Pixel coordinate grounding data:
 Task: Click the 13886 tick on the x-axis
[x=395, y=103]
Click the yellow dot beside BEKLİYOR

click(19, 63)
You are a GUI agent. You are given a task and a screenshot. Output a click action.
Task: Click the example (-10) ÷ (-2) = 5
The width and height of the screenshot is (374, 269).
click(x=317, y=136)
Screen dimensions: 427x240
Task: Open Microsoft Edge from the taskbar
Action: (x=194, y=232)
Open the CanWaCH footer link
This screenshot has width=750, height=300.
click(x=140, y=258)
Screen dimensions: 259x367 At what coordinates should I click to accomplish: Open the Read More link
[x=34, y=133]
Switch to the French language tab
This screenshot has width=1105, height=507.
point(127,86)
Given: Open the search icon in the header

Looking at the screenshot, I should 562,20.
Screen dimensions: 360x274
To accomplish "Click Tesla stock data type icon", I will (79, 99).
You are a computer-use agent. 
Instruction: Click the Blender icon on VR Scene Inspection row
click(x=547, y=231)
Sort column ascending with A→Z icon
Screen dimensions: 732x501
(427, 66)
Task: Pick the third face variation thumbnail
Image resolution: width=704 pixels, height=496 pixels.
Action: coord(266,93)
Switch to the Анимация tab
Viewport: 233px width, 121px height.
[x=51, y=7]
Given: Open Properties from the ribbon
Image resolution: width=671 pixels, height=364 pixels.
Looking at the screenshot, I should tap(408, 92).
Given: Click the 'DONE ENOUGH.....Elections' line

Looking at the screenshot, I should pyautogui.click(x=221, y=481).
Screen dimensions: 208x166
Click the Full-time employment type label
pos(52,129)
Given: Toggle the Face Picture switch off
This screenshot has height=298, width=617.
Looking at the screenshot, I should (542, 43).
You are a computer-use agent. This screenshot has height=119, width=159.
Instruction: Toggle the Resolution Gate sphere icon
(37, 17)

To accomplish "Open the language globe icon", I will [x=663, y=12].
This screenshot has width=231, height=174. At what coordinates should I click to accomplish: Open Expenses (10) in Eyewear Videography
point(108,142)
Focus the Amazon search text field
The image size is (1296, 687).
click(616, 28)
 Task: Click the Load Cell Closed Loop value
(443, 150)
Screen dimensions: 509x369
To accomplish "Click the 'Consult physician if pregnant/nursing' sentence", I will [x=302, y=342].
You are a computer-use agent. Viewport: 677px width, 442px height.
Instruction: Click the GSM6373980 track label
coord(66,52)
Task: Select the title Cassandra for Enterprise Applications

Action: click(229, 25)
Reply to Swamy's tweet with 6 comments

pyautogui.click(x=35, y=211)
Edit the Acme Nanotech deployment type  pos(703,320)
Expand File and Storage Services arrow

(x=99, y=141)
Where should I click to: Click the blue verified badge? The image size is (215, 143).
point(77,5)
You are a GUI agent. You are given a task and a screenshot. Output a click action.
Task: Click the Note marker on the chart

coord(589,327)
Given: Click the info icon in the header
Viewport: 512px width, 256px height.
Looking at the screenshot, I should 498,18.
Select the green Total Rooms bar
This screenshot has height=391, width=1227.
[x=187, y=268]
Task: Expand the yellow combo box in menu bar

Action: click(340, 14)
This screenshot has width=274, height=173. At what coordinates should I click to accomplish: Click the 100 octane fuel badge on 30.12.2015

REQUIRED WORK = Output an exact copy of each record.

REPLY TO THE TASK =
 Task: Click the 13886 tick on the x-axis
[x=395, y=103]
Click the yellow dot beside BEKLİYOR

click(19, 63)
You are a GUI agent. You are given a task and a screenshot. Output a click action.
Task: Click the example (-10) ÷ (-2) = 5
The width and height of the screenshot is (374, 269).
click(x=317, y=136)
Screen dimensions: 427x240
Task: Open Microsoft Edge from the taskbar
Action: (x=194, y=232)
Open the CanWaCH footer link
This screenshot has width=750, height=300.
click(x=140, y=258)
Screen dimensions: 259x367 At what coordinates should I click to accomplish: Open the Read More link
[x=34, y=133]
Switch to the French language tab
This screenshot has width=1105, height=507.
point(127,86)
Given: Open the search icon in the header

Looking at the screenshot, I should 562,20.
Screen dimensions: 360x274
To accomplish "Click Tesla stock data type icon", I will (79, 99).
You are a computer-use agent. 
Instruction: Click the Blender icon on VR Scene Inspection row
click(x=547, y=231)
Sort column ascending with A→Z icon
Screen dimensions: 732x501
(427, 66)
Task: Pick the third face variation thumbnail
Image resolution: width=704 pixels, height=496 pixels.
Action: coord(266,93)
Switch to the Анимация tab
Viewport: 233px width, 121px height.
[x=51, y=7]
Given: Open Properties from the ribbon
Image resolution: width=671 pixels, height=364 pixels.
Looking at the screenshot, I should tap(408, 92).
Given: Click the 'DONE ENOUGH.....Elections' line

Looking at the screenshot, I should pyautogui.click(x=221, y=481).
Screen dimensions: 208x166
Click the Full-time employment type label
pos(52,129)
Given: Toggle the Face Picture switch off
This screenshot has height=298, width=617.
Looking at the screenshot, I should (542, 43).
You are a computer-use agent. This screenshot has height=119, width=159.
Instruction: Toggle the Resolution Gate sphere icon
(37, 17)

To accomplish "Open the language globe icon", I will [x=663, y=12].
This screenshot has width=231, height=174. At what coordinates should I click to accomplish: Open Expenses (10) in Eyewear Videography
point(108,142)
Focus the Amazon search text field
The image size is (1296, 687).
click(616, 28)
 Task: Click the Load Cell Closed Loop value
(443, 150)
Screen dimensions: 509x369
To accomplish "Click the 'Consult physician if pregnant/nursing' sentence", I will [x=302, y=342].
You are a computer-use agent. Viewport: 677px width, 442px height.
Instruction: Click the GSM6373980 track label
coord(66,52)
Task: Select the title Cassandra for Enterprise Applications

Action: click(229, 25)
Reply to Swamy's tweet with 6 comments

pyautogui.click(x=35, y=211)
Edit the Acme Nanotech deployment type  pos(703,320)
Expand File and Storage Services arrow

(x=99, y=141)
Where should I click to: Click the blue verified badge? The image size is (215, 143).
point(77,5)
You are a GUI agent. You are given a task and a screenshot. Output a click action.
Task: Click the Note marker on the chart

coord(589,327)
Given: Click the info icon in the header
Viewport: 512px width, 256px height.
Looking at the screenshot, I should 498,18.
Select the green Total Rooms bar
This screenshot has height=391, width=1227.
[x=187, y=268]
Task: Expand the yellow combo box in menu bar

Action: click(340, 14)
This screenshot has width=274, height=173. At what coordinates should I click to accomplish: Click the 100 octane fuel badge on 30.12.2015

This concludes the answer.